(TASK TO COMPLETE):
Could the data below be retyped exactly, without its pictures?

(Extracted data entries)
★ ★ ★ ★ ★

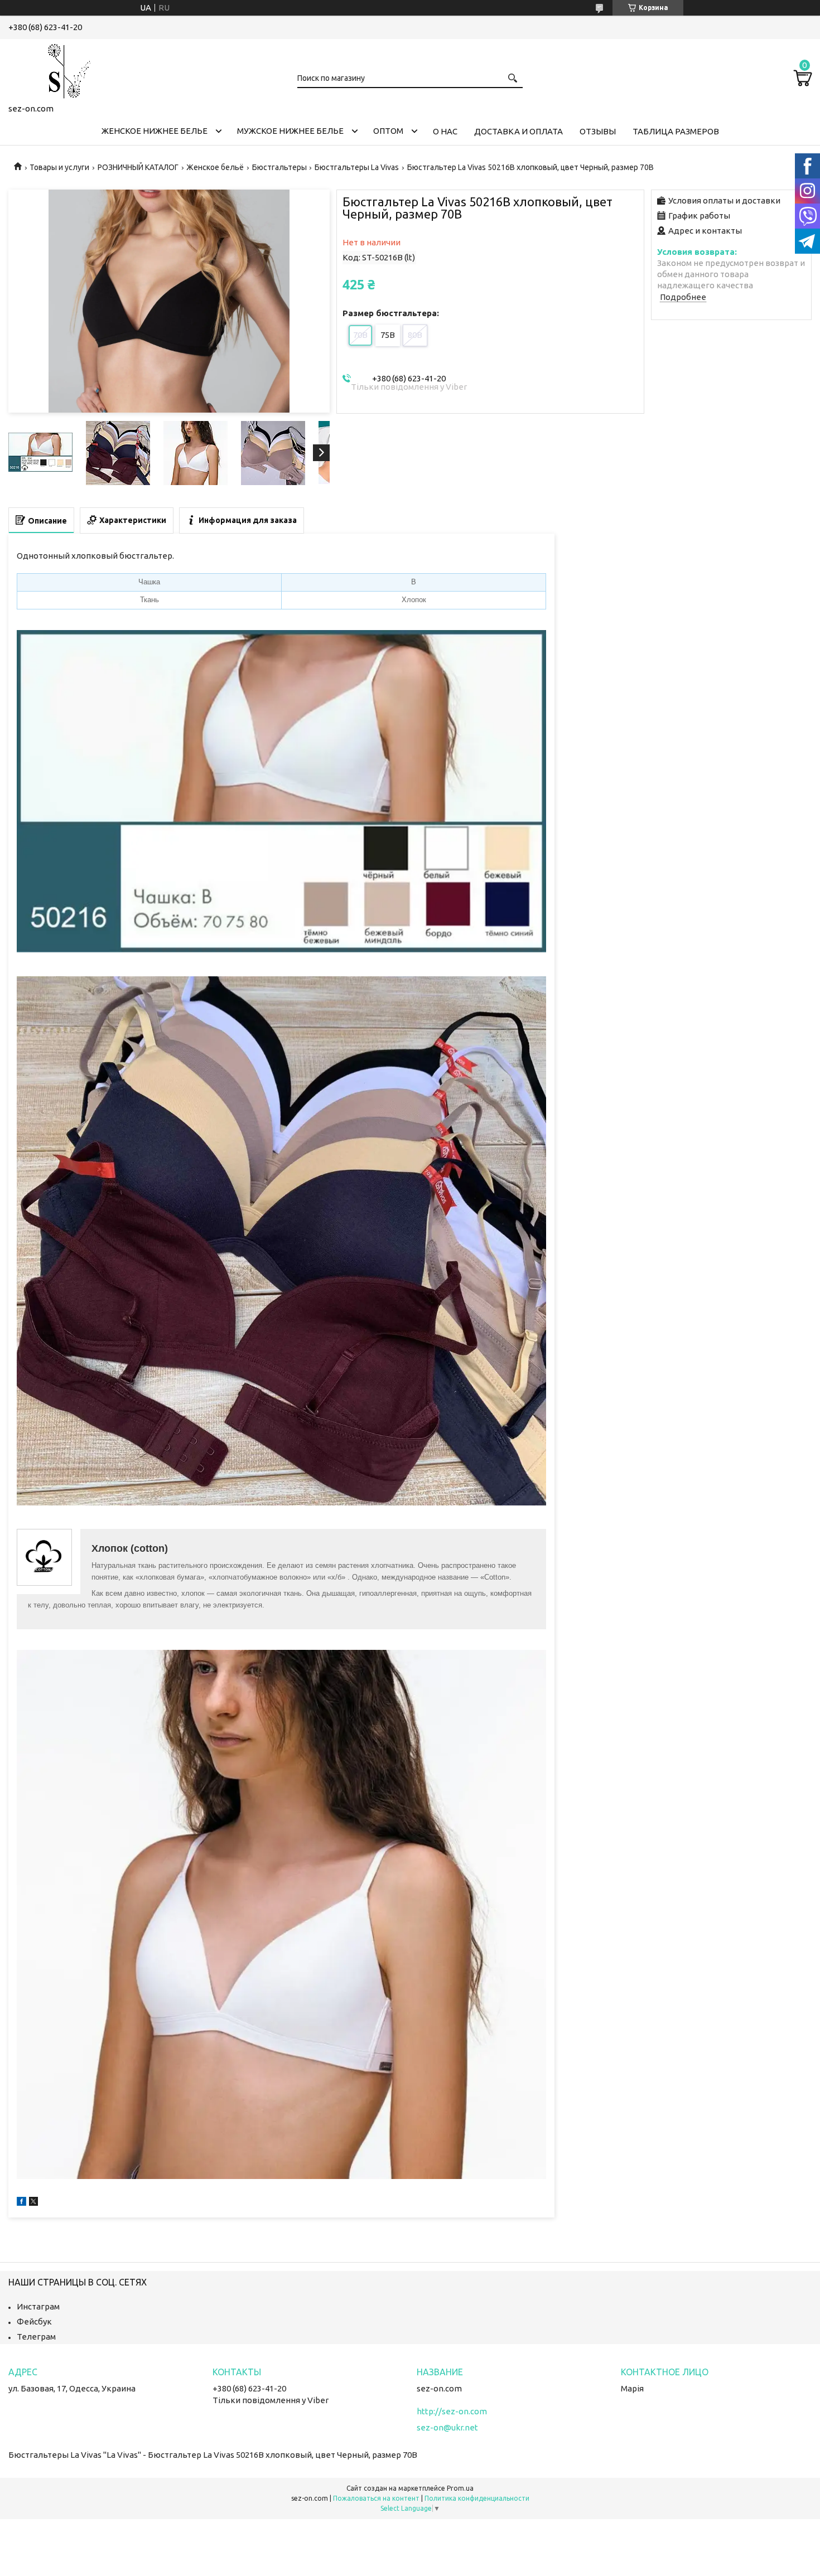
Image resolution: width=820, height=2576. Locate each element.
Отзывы (598, 131)
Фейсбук (34, 2321)
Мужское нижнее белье (290, 130)
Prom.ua (460, 2488)
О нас (445, 131)
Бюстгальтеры (279, 167)
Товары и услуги (59, 167)
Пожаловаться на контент (376, 2498)
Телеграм (36, 2336)
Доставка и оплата (518, 131)
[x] (33, 2202)
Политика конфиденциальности (477, 2498)
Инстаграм (38, 2306)
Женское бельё (215, 167)
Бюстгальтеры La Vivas (357, 167)
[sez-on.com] (64, 69)
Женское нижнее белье (155, 130)
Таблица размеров (676, 131)
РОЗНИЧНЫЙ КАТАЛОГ (138, 167)
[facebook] (21, 2202)
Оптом (388, 130)
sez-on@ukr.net (447, 2427)
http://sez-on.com (452, 2411)
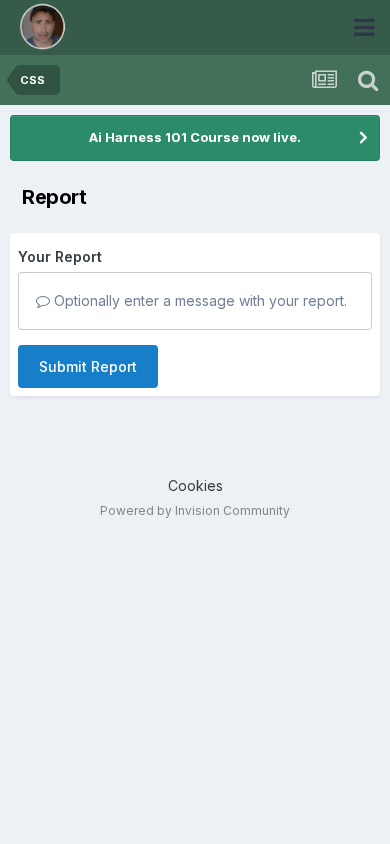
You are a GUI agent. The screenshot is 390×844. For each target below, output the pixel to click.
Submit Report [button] (88, 366)
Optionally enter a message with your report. (198, 300)
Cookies (195, 485)
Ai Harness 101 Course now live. (195, 137)
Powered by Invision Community (195, 510)
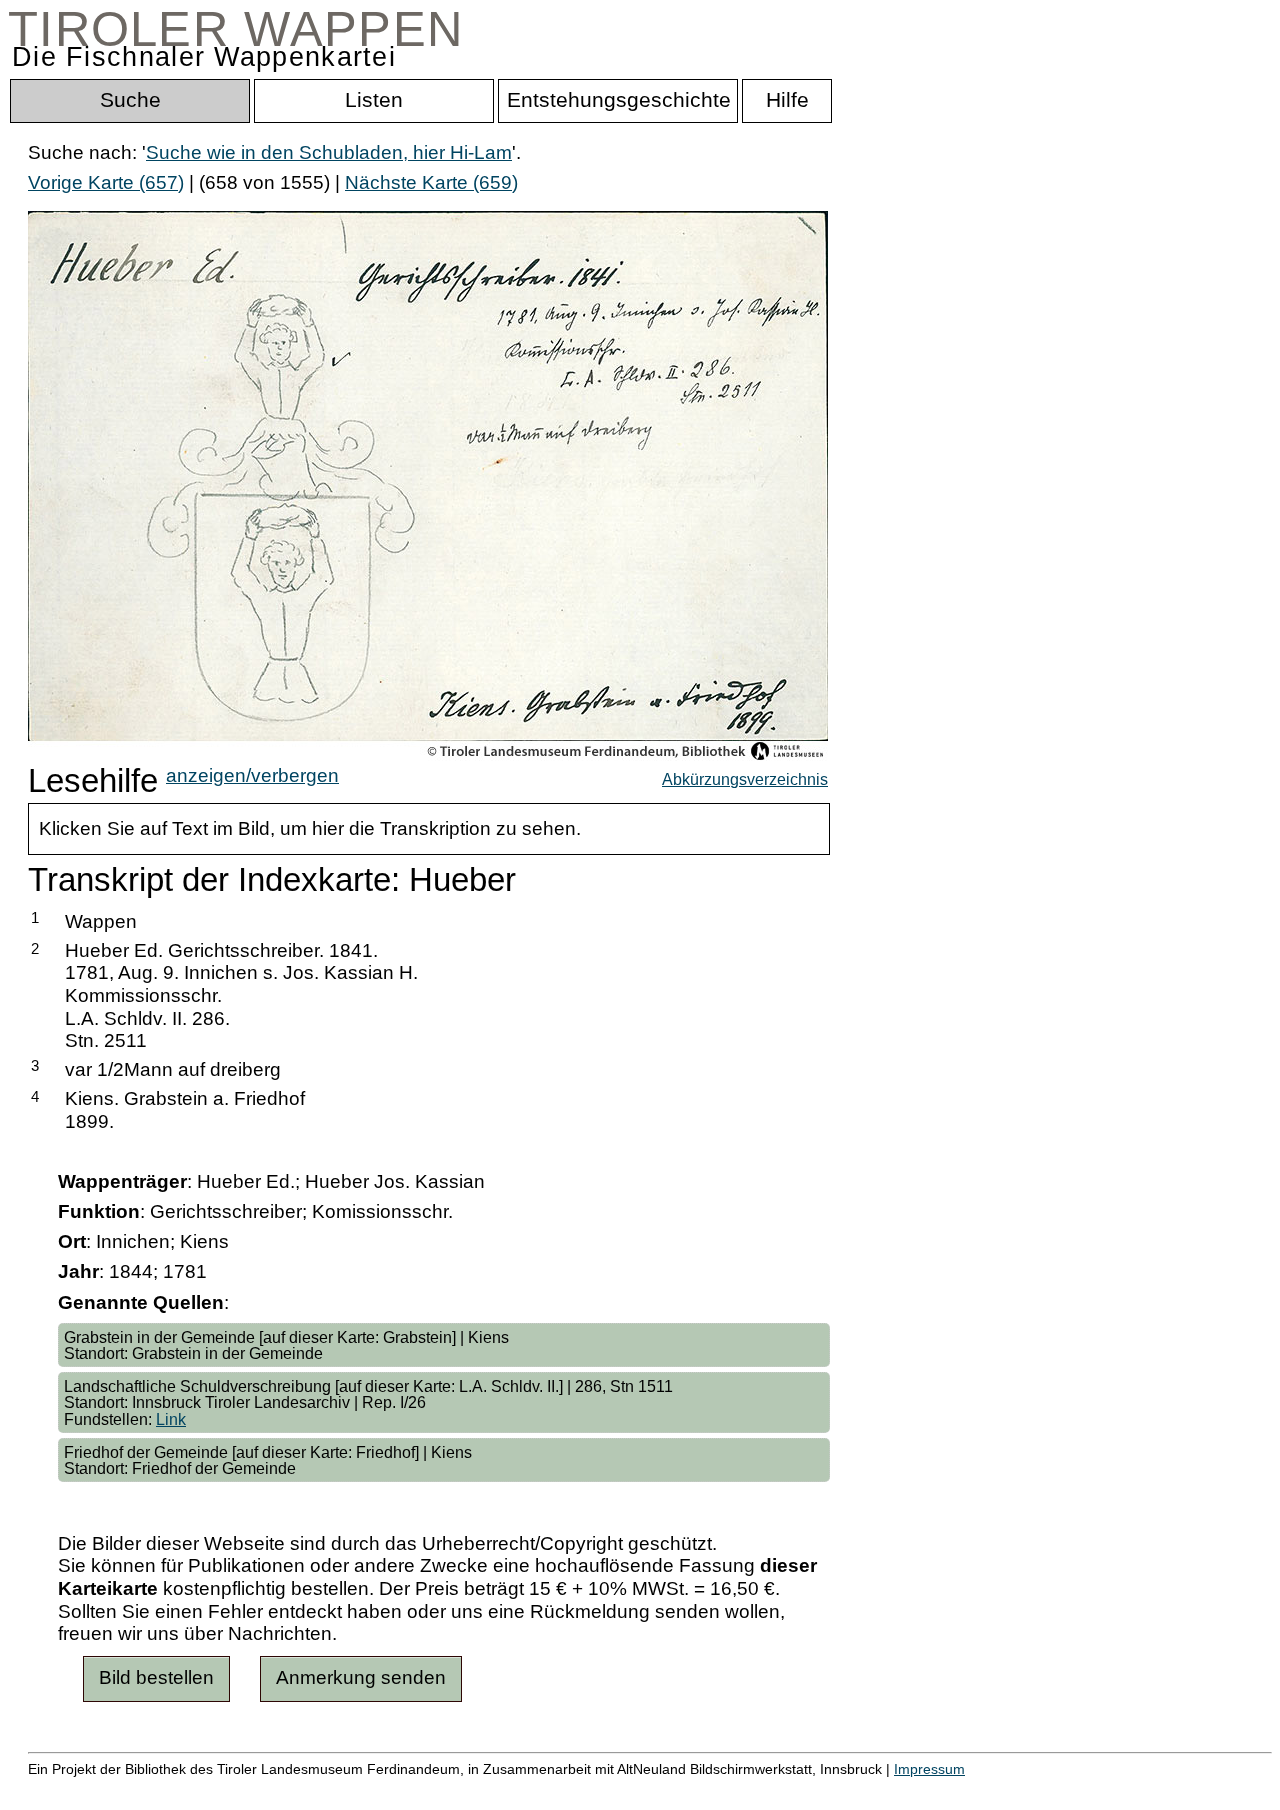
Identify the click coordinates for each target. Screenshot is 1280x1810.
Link (171, 1419)
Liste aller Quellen (703, 1790)
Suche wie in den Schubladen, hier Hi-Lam (329, 152)
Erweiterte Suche (101, 1790)
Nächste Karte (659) (431, 182)
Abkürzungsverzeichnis (745, 779)
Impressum (929, 1769)
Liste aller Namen (536, 1790)
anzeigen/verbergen (252, 775)
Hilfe (973, 1790)
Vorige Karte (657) (106, 182)
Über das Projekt (867, 1790)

★ ★ ★ ★ ★

(WORKED SOLUTION):
Image resolution: width=820, height=2576. Locate each element.
Отзывы (598, 131)
Фейсбук (34, 2321)
Мужское нижнее белье (290, 130)
Prom.ua (460, 2488)
О нас (445, 131)
Бюстгальтеры (279, 167)
Товары и услуги (59, 167)
Пожаловаться на контент (376, 2498)
Телеграм (36, 2336)
Доставка и оплата (518, 131)
[x] (33, 2202)
Политика конфиденциальности (477, 2498)
Инстаграм (38, 2306)
Женское бельё (215, 167)
Бюстгальтеры La Vivas (357, 167)
[sez-on.com] (64, 69)
Женское нижнее белье (155, 130)
Таблица размеров (676, 131)
РОЗНИЧНЫЙ КАТАЛОГ (138, 167)
[facebook] (21, 2202)
Оптом (388, 130)
sez-on@ukr.net (447, 2427)
http://sez-on.com (452, 2411)
You are a GUI agent. The screenshot is 390×844. For each target below, output the pixel to click.
Submit Report [button] (88, 366)
Optionally enter a message with your report. (198, 300)
Cookies (195, 485)
Ai Harness 101 Course now live. (195, 137)
Powered by Invision Community (195, 510)
Identify the click coordinates for each target. Screenshot is 1280x1810.
Link (171, 1419)
Liste aller Quellen (703, 1790)
Suche wie in den Schubladen, hier Hi-Lam (329, 152)
Erweiterte Suche (101, 1790)
Nächste Karte (659) (431, 182)
Abkürzungsverzeichnis (745, 779)
Impressum (929, 1769)
Liste aller Namen (536, 1790)
anzeigen/verbergen (252, 775)
Hilfe (973, 1790)
Vorige Karte (657) (106, 182)
Über das Projekt (867, 1790)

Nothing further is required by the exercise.